* PROBLEM TO WORK ON *
A faithful transcript of all the lines below, with no pictures, is the goal here.

________________________

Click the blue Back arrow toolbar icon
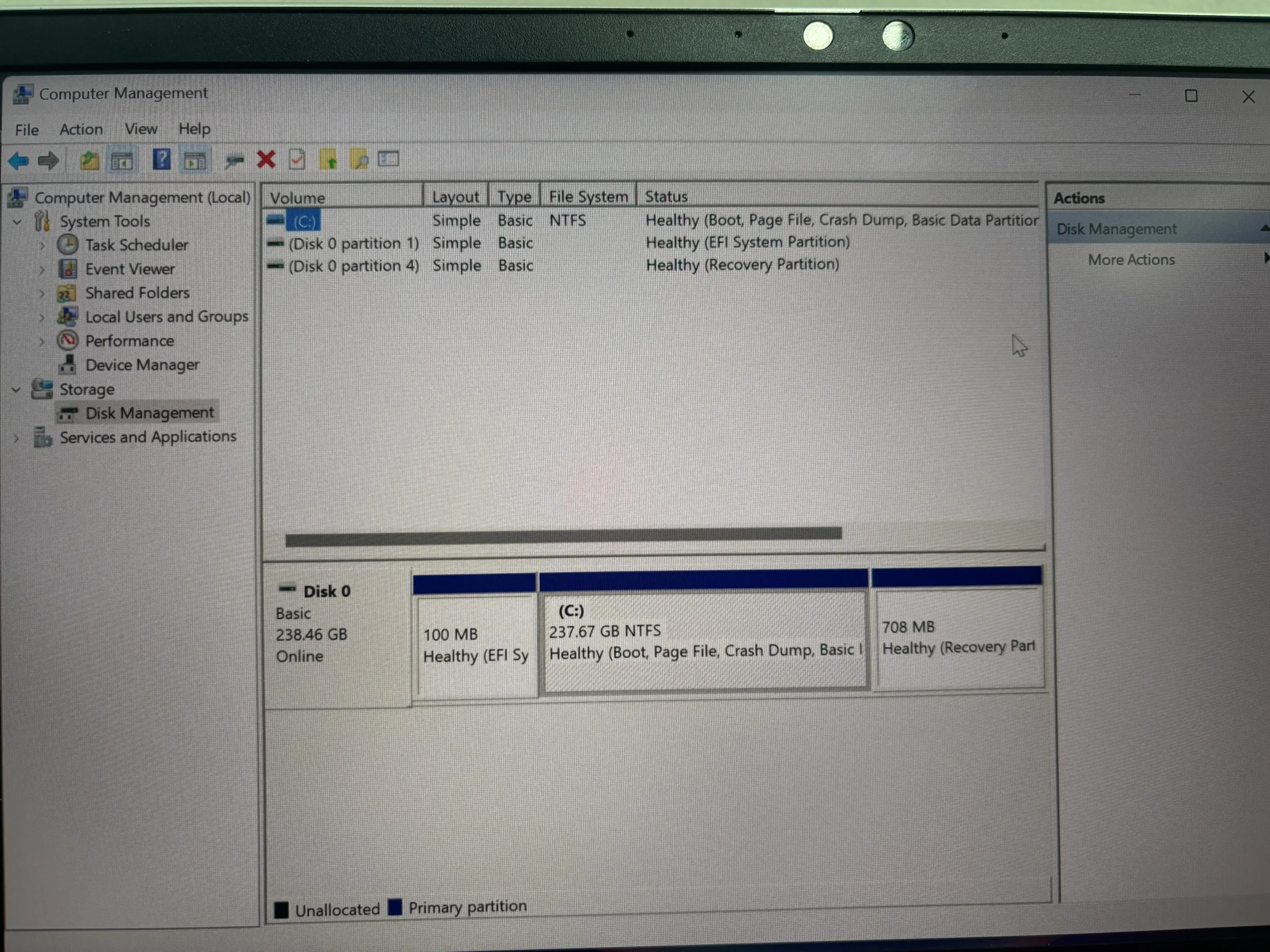This screenshot has height=952, width=1270. click(x=18, y=161)
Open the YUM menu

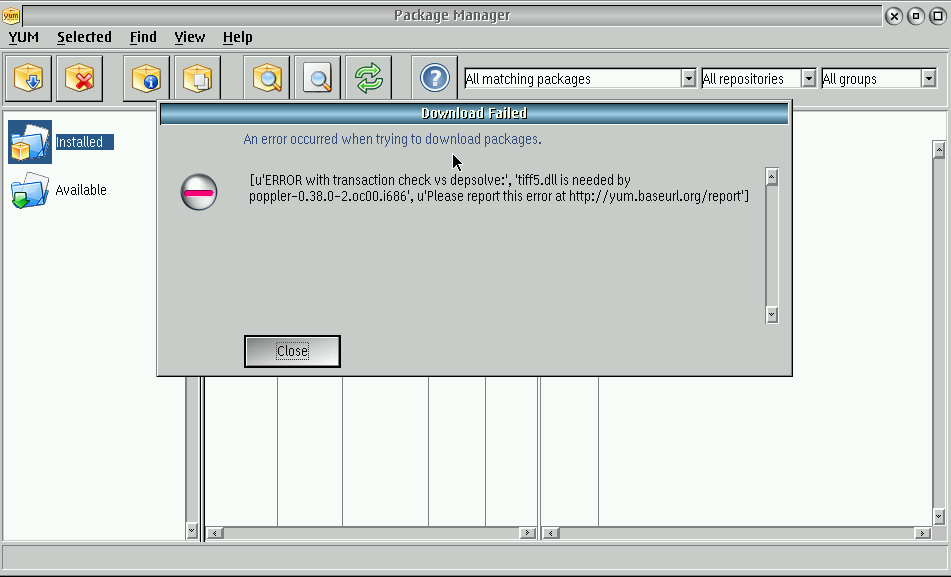(x=22, y=37)
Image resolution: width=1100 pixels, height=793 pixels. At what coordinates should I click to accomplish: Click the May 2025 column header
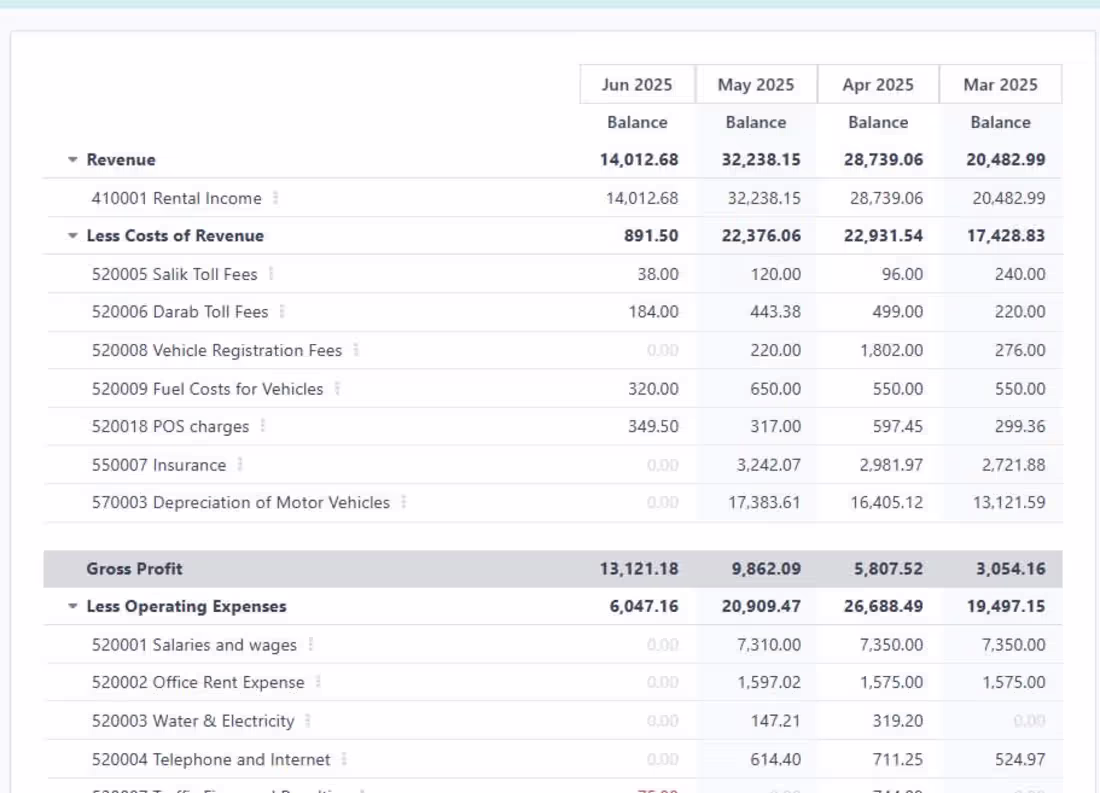[x=757, y=84]
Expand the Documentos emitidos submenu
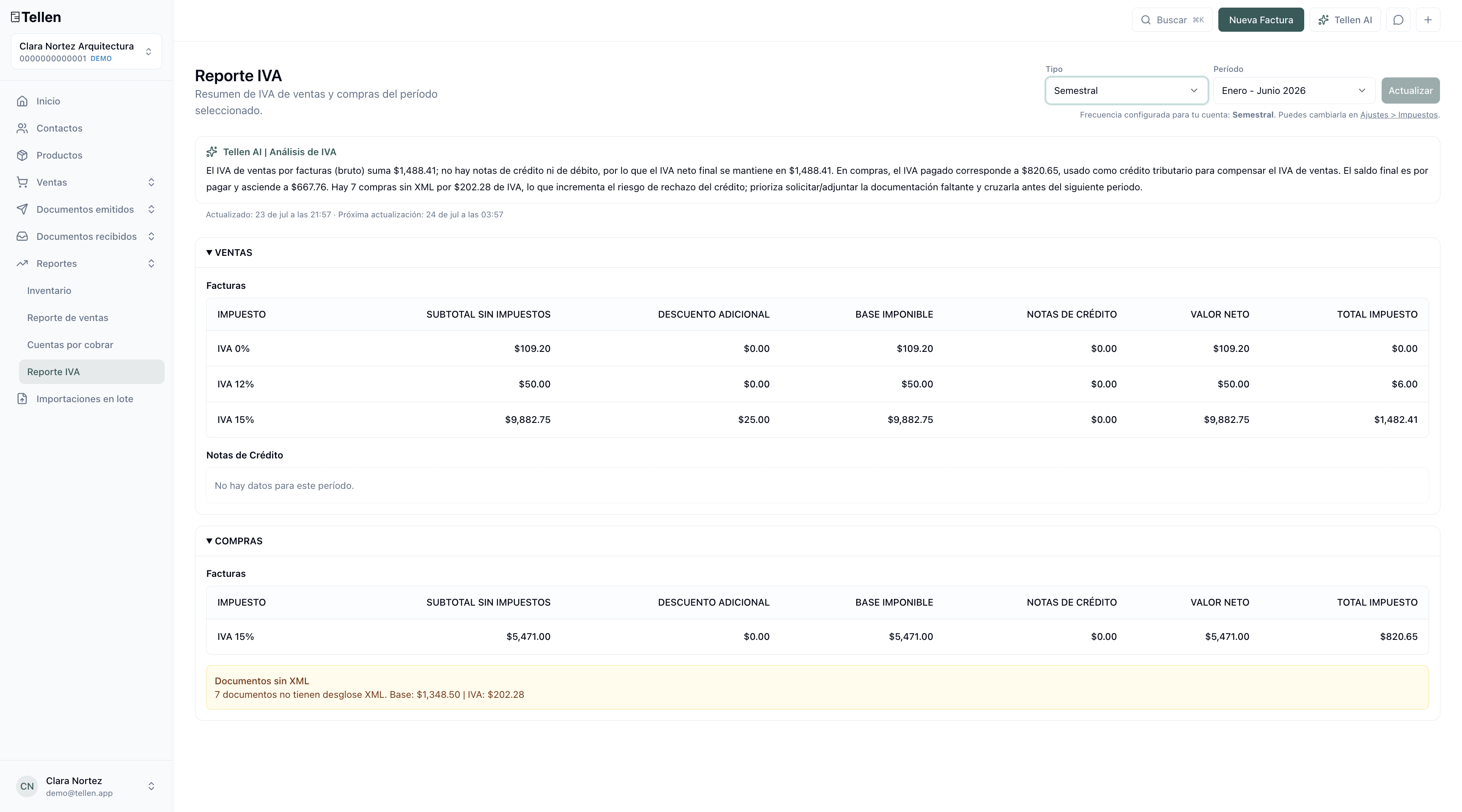 pos(151,209)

________________________

* WRITTEN RESPONSE *
Click the blue Back arrow toolbar icon
This screenshot has height=952, width=1270. click(x=18, y=161)
Open the YUM menu

(x=22, y=37)
Image resolution: width=1100 pixels, height=793 pixels. At what coordinates should I click to accomplish: Click the May 2025 column header
[x=757, y=84]
Expand the Documentos emitidos submenu
 pos(151,209)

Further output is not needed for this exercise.